Ever since the end of the Cold War the Sino-DPRK relationship has been the main external buttress helping to prop up the North Korean regime. Beijing has long provided its treaty allies in Pyongyang with economic sustenance and international support in exchange for border stability (and possibly other benefits as well). It is therefore striking that Pyongyang has recently taken to disparaging its partner in this vital relationship.

Amidst the pageantry surrounding the December 2013 purge and execution of Kim Jong Un’s uncle, Jang Song Thaek, North Korean officialdom accused Jang of “treachery” for “selling off precious resources of the country at cheap prices” — a thinly veiled reference to his role in North Korea’s commerce with China.
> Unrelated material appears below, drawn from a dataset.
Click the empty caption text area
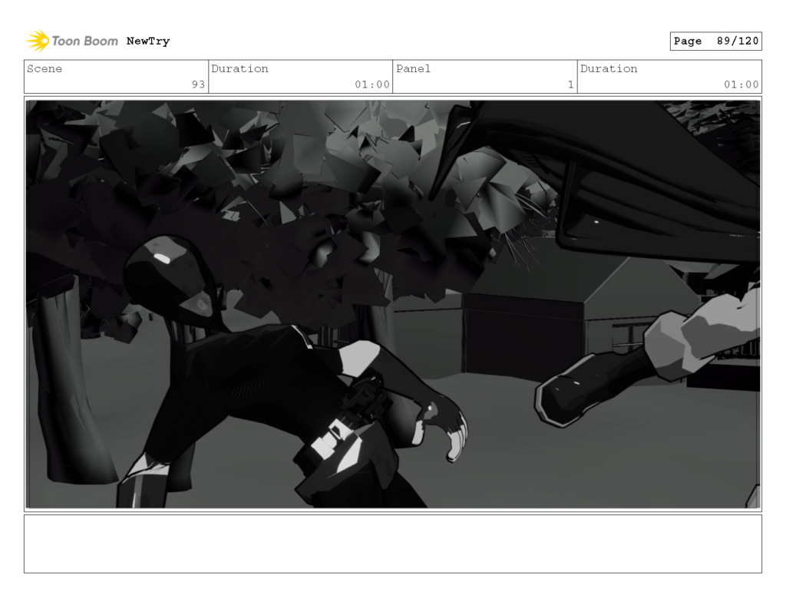The height and width of the screenshot is (609, 786). click(393, 546)
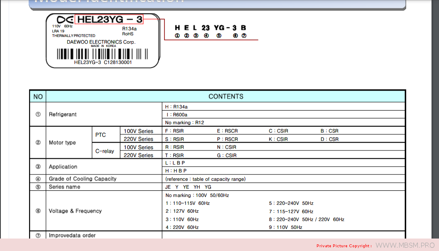The image size is (439, 251).
Task: Click the PTC motor type cell
Action: (101, 135)
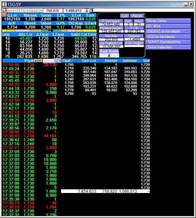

In March of this year, the South Korean newspaper Chosun Ilbo reported that a top North Korean military academy – purportedly Kang Kon Military Academy near Pyongyang — was displaying placards calling China a “turncoat and our enemy.”
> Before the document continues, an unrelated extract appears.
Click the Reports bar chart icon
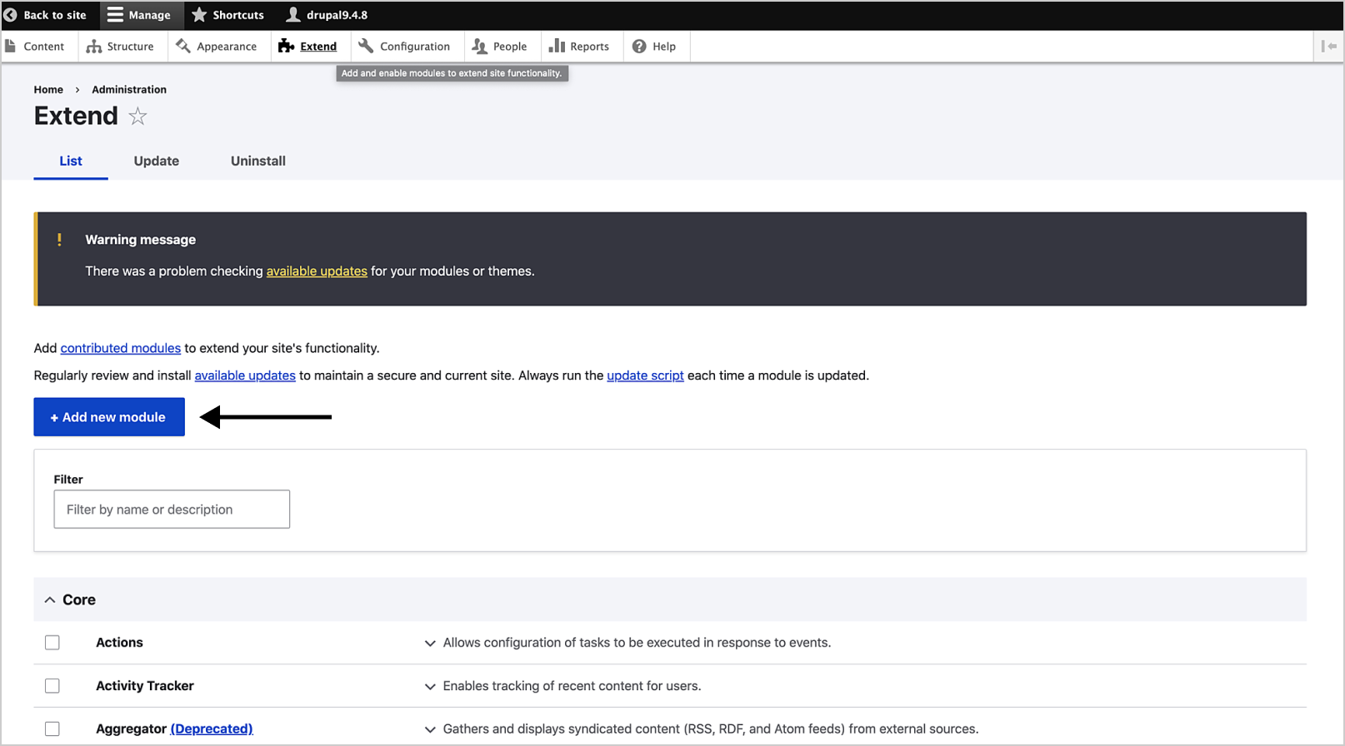 tap(557, 46)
In early June, New Focus International, a defector news service that relies upon unnamed sources within the North, claimed that in April the Central Committee of the Korean Workers’ Party, formally North Korea’s highest leadership body, had issued an internal decree: “Abandon the Chinese Dream!” The alleged document condemns China as a corrupt economy and a “bad neighbor,” and calls for “amplify[ing] the foundations of an independent economy” in North Korea.

And that anti-China drumbeat continues, even at the highest levels of state. Late in July, North Korea’s official press service, KCNA, ran a scathing statement by the spokesman for the National Defense Commission, which directs the DPRK’s armed forces. It blasted China for “joining in” the “odd charade” at the UN of condemning Pyongyang for its missile launches earlier that month. The spokesman then went on to mock Xi Jinping for his recently concluded state visit to Seoul: “Clinging to the malodorous coattails of the U.S., they are going so reckless [sic] as to vie with each other to hug poor-looking [South Korean President] Park Geun Hye.”
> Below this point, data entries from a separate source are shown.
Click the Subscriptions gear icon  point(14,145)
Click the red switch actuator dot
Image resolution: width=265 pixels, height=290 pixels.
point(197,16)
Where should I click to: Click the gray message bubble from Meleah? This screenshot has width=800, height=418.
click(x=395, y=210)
Viewed on its own, such harsh rhetoric may seem like a curious way to treat an ally that has long acted as one’s principal protector in the international arena, buffering North Korea from international criticism, pressure, and punishment. Viewed in conjunction with trade data on the Chinese-North Korean economic relationship, however, what emerges is a phenomenon entirely understandable and in fact quite familiar in other parts of the world: among them, Latin America, Africa, and the Middle East. Call it dependencia, North Korea style. Taken in context, Pyongyang’s tirade of complaints about Beijing reads very much like a classic case of ressentiment of a client state against the patron on which it desperately depends financially. And trade data underscore just how dependent on China Pyongyang actually is these days. China may currently provide North Korea with as much as 85 percent of its commercial imports, and account for over 75 percent of its commercial exports.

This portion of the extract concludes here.